Mach system calls are implemented by passing a message from a user mode to a kernel mode with a call to mach_msg
.
Below is a call stack for a mach message passing from a user mode stub to a kernel mode server function. A stub and a server are generated by the MIG compiler from *.def files. A server stub in the kernel usually has an _X prefix before a name of a function being called by a server (kext_request
in the example below).
frame #7: kernel.development`::kext_request(hostPriv=<unavailable>, clientLogSpec=4082, requestIn=<unavailable>, requestLengthIn=<unavailable>, responseOut=0xffffff8023b9a9ac, responseLengthOut=0xffffff8023b9a9d4, logDataOut=<unavailable>, logDataLengthOut=<unavailable>, op_result=<unavailable>) at OSKextLib.cpp:280 [opt]

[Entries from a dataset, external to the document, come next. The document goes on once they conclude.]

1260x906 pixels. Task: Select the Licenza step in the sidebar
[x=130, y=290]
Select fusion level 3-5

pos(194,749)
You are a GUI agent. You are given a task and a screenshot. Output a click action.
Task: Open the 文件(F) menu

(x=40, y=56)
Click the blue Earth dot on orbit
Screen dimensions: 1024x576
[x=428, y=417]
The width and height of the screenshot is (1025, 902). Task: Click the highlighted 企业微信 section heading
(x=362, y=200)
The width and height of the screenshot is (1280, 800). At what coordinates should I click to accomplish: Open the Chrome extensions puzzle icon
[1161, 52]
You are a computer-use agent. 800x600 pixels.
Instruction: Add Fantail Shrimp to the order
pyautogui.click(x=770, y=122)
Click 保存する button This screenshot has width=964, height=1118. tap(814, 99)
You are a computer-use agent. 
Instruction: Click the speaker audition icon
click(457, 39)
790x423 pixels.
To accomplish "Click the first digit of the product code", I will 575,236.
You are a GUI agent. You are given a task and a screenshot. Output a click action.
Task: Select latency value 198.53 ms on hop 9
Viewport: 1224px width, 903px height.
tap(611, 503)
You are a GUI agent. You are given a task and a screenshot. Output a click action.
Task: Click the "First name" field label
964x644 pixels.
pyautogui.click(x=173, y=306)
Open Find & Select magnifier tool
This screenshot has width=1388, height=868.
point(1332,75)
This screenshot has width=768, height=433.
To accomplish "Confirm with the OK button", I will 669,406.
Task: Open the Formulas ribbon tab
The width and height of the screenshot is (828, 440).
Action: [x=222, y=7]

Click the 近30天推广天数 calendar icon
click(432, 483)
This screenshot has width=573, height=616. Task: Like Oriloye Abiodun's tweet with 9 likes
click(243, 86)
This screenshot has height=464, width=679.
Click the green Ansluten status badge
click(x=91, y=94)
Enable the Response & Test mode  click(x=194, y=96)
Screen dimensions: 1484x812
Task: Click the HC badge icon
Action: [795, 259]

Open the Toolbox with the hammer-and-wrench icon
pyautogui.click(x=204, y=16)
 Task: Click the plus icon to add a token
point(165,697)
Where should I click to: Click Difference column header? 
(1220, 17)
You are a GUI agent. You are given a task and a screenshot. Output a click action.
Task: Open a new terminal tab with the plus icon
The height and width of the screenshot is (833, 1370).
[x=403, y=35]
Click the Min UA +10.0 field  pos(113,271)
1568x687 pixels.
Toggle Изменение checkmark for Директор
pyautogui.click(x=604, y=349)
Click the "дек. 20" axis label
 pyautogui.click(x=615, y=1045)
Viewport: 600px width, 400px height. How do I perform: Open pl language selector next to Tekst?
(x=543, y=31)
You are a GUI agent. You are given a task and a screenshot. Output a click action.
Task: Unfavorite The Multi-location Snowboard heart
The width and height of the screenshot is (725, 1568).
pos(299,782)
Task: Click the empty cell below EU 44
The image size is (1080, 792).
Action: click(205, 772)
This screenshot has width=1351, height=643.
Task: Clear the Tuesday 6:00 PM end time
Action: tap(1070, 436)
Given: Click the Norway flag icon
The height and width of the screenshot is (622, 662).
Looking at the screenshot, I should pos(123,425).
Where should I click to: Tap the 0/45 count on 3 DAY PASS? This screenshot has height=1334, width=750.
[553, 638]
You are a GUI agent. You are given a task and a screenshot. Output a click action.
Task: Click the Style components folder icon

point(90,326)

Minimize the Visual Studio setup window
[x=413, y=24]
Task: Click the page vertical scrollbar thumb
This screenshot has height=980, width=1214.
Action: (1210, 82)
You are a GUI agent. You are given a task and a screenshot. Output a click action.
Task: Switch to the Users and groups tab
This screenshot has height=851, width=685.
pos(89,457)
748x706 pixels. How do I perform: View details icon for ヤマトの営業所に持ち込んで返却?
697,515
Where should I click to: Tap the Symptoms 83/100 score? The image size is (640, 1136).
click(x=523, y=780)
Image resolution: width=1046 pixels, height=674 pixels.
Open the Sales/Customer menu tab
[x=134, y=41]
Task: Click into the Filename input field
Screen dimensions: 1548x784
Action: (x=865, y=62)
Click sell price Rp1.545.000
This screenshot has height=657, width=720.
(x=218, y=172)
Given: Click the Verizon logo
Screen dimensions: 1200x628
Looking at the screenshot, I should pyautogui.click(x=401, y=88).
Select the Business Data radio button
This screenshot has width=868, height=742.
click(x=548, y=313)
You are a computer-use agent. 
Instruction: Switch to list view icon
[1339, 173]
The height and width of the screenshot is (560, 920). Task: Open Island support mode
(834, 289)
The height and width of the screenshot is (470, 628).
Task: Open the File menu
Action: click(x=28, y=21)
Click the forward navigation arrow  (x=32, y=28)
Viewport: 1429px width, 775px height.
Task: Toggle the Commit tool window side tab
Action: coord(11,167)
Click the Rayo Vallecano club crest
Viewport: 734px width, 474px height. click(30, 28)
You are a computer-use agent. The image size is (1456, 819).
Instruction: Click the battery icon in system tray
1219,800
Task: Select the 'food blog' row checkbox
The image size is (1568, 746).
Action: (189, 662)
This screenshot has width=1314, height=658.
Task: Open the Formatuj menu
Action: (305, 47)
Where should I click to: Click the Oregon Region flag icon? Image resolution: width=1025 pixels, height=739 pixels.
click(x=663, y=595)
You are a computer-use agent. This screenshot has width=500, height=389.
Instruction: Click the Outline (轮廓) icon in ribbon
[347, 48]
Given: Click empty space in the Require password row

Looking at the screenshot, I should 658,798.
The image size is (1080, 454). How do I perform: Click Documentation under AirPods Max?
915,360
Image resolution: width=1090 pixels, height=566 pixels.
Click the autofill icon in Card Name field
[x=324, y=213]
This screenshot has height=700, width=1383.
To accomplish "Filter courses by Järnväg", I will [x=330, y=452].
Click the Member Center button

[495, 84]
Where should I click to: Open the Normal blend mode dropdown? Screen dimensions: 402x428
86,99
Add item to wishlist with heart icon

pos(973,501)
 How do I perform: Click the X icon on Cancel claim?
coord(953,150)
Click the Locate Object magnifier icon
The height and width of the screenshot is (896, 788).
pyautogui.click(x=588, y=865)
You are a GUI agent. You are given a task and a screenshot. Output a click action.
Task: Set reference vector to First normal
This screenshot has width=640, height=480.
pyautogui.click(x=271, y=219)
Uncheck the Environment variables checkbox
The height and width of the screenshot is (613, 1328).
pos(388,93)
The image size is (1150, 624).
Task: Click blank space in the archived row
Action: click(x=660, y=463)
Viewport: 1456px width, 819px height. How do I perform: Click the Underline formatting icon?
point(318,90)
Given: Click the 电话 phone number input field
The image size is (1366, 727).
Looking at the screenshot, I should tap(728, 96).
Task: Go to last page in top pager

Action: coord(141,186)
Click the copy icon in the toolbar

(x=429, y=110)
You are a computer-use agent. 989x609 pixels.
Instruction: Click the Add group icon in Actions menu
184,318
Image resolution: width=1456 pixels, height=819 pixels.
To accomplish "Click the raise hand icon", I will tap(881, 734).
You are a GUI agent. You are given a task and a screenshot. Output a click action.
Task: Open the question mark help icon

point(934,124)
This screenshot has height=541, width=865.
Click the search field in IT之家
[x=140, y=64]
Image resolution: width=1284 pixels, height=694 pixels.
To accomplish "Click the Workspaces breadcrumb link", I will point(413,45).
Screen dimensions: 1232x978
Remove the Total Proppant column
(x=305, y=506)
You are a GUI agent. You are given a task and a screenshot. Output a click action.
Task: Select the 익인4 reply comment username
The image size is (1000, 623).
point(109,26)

frame #8: kernel.development`_Xkext_request(InHeadP=<unavailable>, OutHeadP=0xffffff8023b9a988) at host_priv_server.c:2785 [opt]
frame #9: kernel.development`ipc_kobject_server(request=0xffffff802311a400, option=<unavailable>) at ipc_kobject.c:351 [opt]
frame #10: kernel.development`ipc_kmsg_send(kmsg=0xffffff802311a400, option=3, send_timeout=0) at ipc_kmsg.c:1867 [opt]
frame #11: kernel.development`mach_msg_overwrite_trap(args=<unavailable>) at mach_msg.c:570 [opt]
frame #12: kernel.development`mach_call_munger64(state=0xffffff8022a24d40) at bsd_i386.c:573 [opt]
frame #13: kernel.development`hndl_mach_scall64 + 22
The second example is for a semaphore creation
* frame #0: 0xffffff80007a5c36 kernel.development`semaphore_create(task=0xffffff800e77c1b8, new_semaphore=0xffffff90a37e3da0, policy=0, value=0) at sync_sema.c:168 [opt]
frame #1: 0xffffff80007f5b9b kernel.development`_Xsemaphore_create(InHeadP=0xffffff8010da4e8c, OutHeadP=0xffffff8010da4788) at task_server.c:2461 [opt]
frame #2: 0xffffff8000781d07 kernel.development`ipc_kobject_server(request=0xffffff8010da4e00, option=<unavailable>) at ipc_kobject.c:351 [opt]
frame #3: 0xffffff8000754d0d kernel.development`ipc_kmsg_send(kmsg=0xffffff8010da4e00, option=3, send_timeout=0) at ipc_kmsg.c:1867 [opt]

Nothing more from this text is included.